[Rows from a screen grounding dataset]
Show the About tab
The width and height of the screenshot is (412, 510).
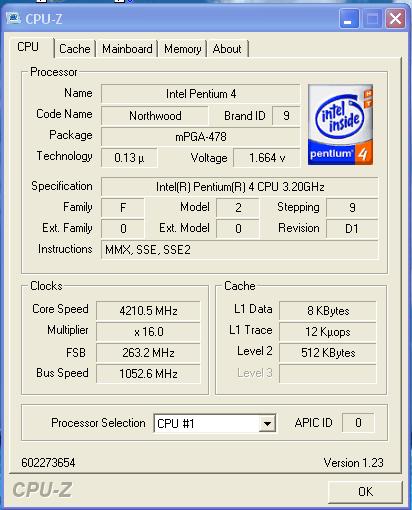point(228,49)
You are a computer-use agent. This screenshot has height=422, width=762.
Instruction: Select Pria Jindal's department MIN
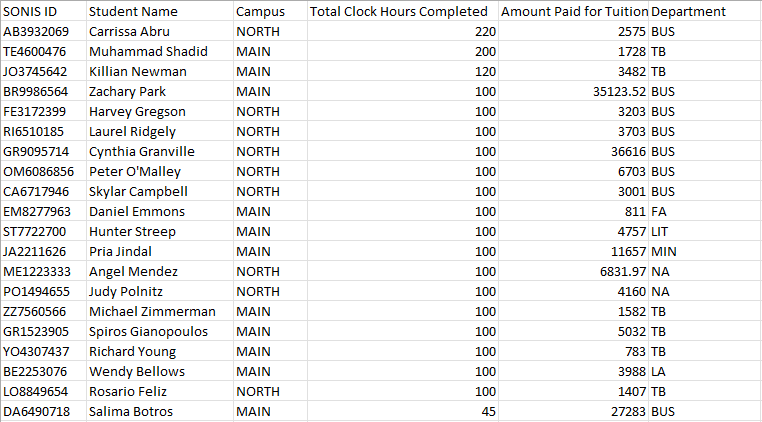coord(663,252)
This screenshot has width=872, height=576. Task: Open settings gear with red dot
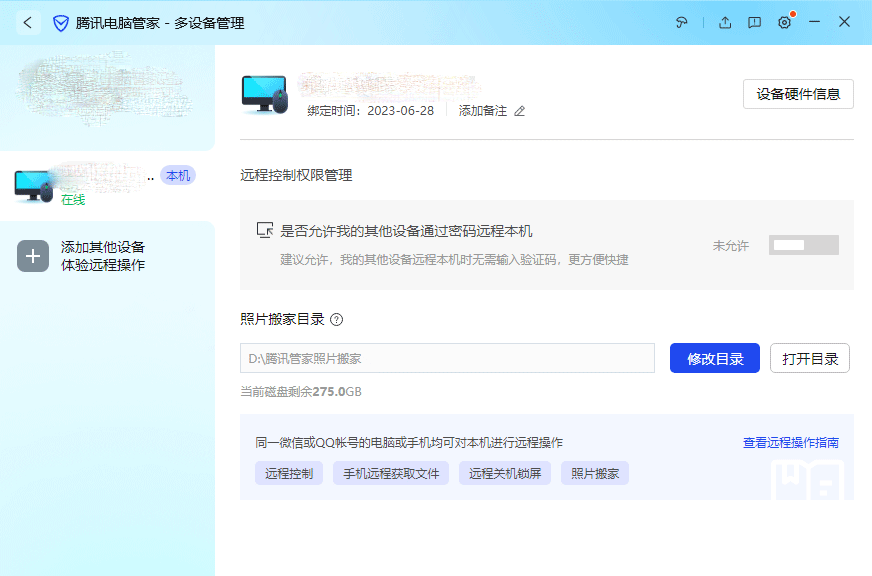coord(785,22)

## STATED TASK
Lay out every line of the entries above as a Markdown table with the columns No. and Entry line, numbering the rows and skipping blank lines. Leave the pictures out of the table.

## THE RESULT
| No. | Entry line |
|---|---|
| 1 | Show the About tab |
| 2 | The width and height of the screenshot is (412, 510). |
| 3 | point(228,49) |
| 4 | You are a computer-use agent. This screenshot has height=422, width=762. |
| 5 | Instruction: Select Pria Jindal's department MIN |
| 6 | coord(663,252) |
| 7 | This screenshot has width=872, height=576. Task: Open settings gear with red dot |
| 8 | coord(785,22) |